---- TEXT SHOWN
2025 · Christian Petzold
After a car crash kills her boyfriend, piano student Laura is taken in by Betty, who witnessed the accident. Living with Betty's family brings comfort, but Laura starts questioning their intentions as time passes.
Essays & theory: a reading of Miroirs No. 3 →
dir. Christian Petzold · 2025
Miroirs No. 3 is Christian Petzold's twelfth feature: an 86-minute chamber drama in which a grieving piano student is absorbed into the household of a woman who watched her boyfriend die. It premiered in the Directors' Fortnight (Quinzaine des Cinéastes) at the 2025 Cannes Film Festival on 17 May 2025 — Petzold's first appearance at the festival — and opened theatrically in Germany on 18 September 2025, with international release rolling into 2026. The film reunites Petzold with Paula Beer for the fourth consecutive time, after Transit (2018), Undine (2020) and Afire (2023), and with his long-standing technical family: cinematographer Hans Fromm, editor Bettina Böhler, and the producers at Schramm Film. Borrowing its title from the third movement of Maurice Ravel's piano suite Miroirs — "Une barque sur l'océan" — it is among Petzold's most compact and deceptively serene works: a story about the dead, about substitution, and about whether a person can be loved as a replacement for someone else. Critical reception out of Cannes was warm rather than rapturous, with reviewers treating it as quintessential Petzold — supple, withholding, and quietly devastating.
The film is a German production from Schramm Film Koerner & Weber (here credited as SCHRAMM FILM Koerner Weber Kaiser), the Berlin company that has produced essentially Petzold's entire mature cinema. Producers are Florian Koerner von Gustorf, Michael Weber, and Anton Kaiser; the film was co-produced with the public broadcasters ZDF and the Franco-German cultural channel ARTE. This financing structure — a modestly budgeted auteur feature underwritten by public television — is the standard apparatus of the German art film and of the so-called Berlin School in particular, and it is exactly the model that has given Petzold the freedom to make small, exacting pictures on his own terms for two decades. Concrete budget figures are not part of the public record; reported worldwide box office is on the order of $1 million, consistent with a festival-driven specialty release rather than a commercial event. US distribution was taken up by a specialty distributor for a 2026 release. The compactness of the production — a near-single-location shoot in the Uckermark countryside north of Berlin, a small cast, an 86-minute cut — is itself an industrial fact: this is cinema scaled to the resources and rhythms of European public-service co-production.
--------
» GOAL 1
Collect every line of the rows below that contains the word "screenshot", copying each one.
---- RECORDS
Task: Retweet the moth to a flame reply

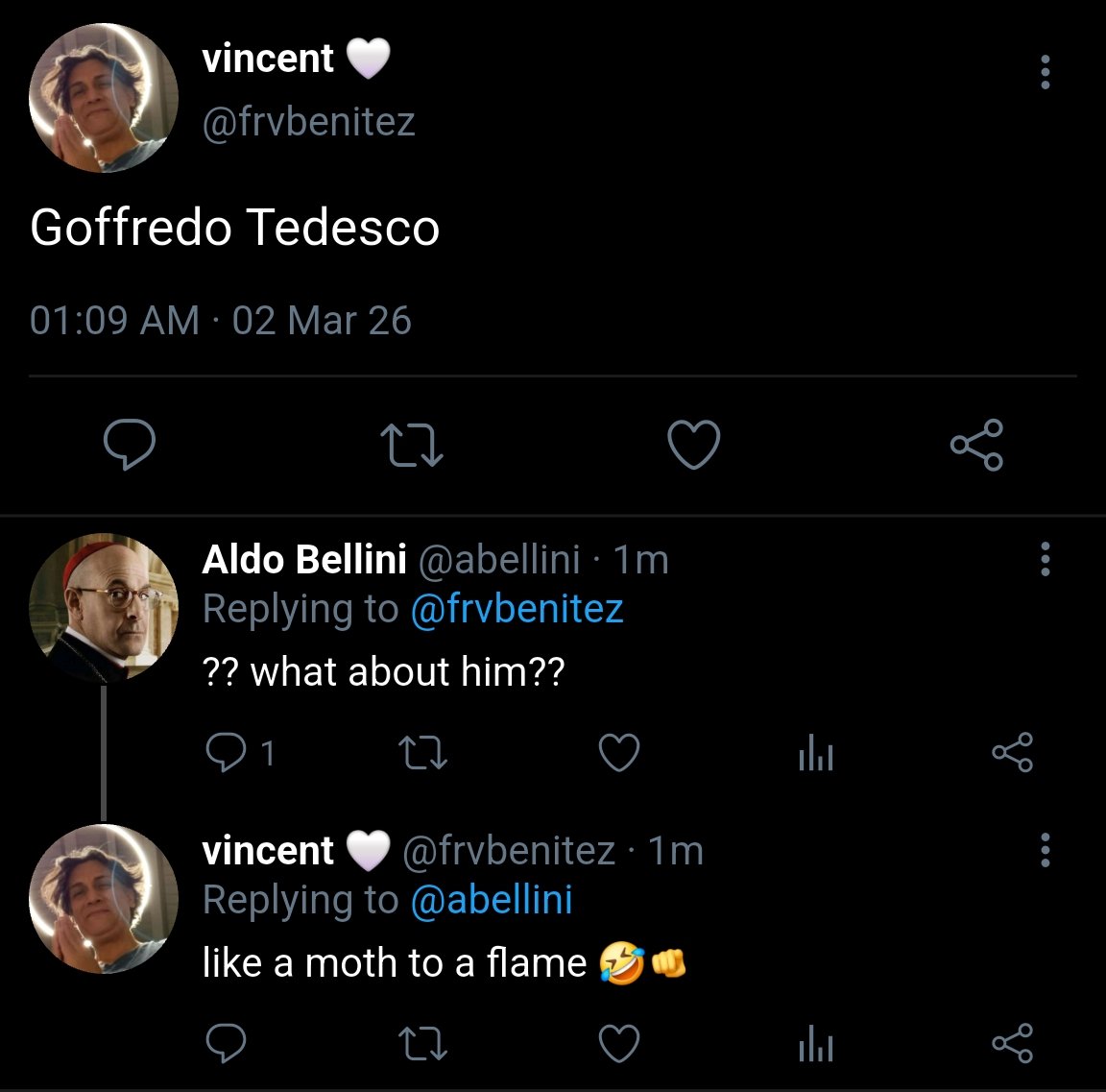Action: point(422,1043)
--------
---- RECORDS
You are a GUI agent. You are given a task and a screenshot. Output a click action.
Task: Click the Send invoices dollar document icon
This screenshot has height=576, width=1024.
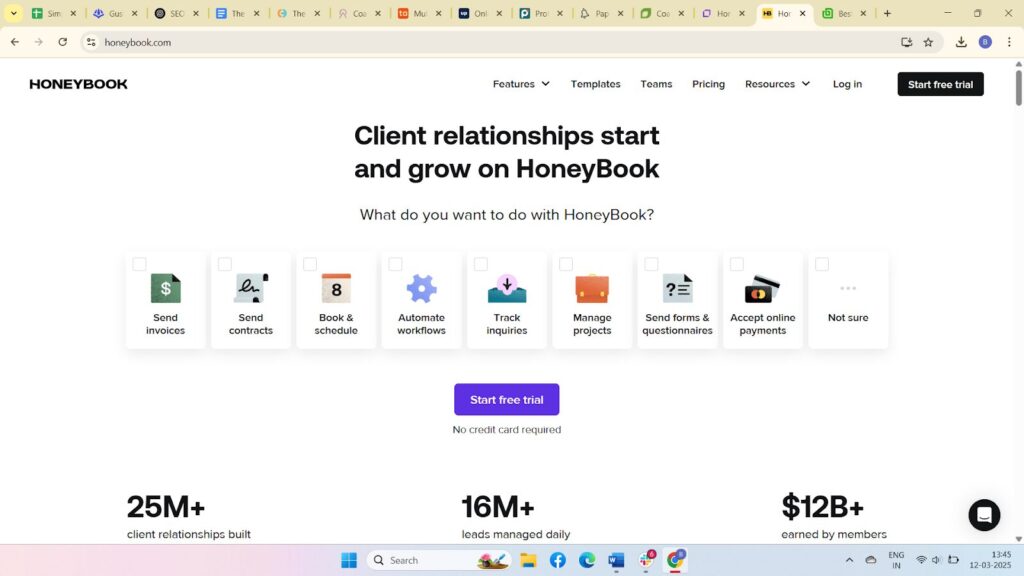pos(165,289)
--------
---- RECORDS
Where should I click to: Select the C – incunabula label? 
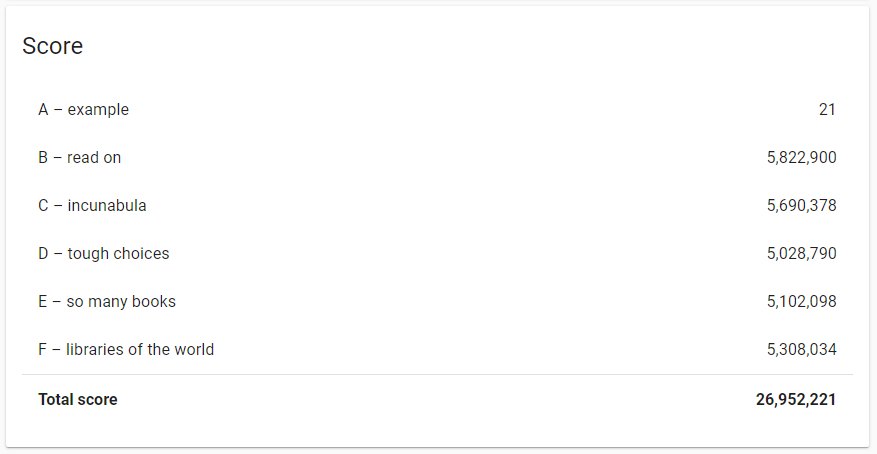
--------
» GOAL 2
Carry on the article about Christian Petzold's film Miroirs No. 3 from the point where it stops.

» RESULT 1
You are a GUI agent. You are given a task and a screenshot. Output a click action.
This screenshot has height=576, width=1024.

» RESULT 2
Miroirs No. 3 is, technologically, an unshowy digital production. Petzold and Fromm have long favored clean, naturalistically lit digital capture over any fetish of format or grain, and nothing in the film's reception suggests a departure. There is no spectacle apparatus here — no large-scale VFX, no elaborate camera rigs — and the film's "technology" is better understood as the technology within the story: the family runs an auto-repair workshop, and machines, engines, and the mechanics of repair recur as motifs. The opening catastrophe is a car crash, and the household's livelihood is the fixing of broken vehicles; the film quietly rhymes mechanical repair with the far less tractable repair of grief. The detailed technical specifications of camera and lensing are not part of the published record, and it would be invention to assert them.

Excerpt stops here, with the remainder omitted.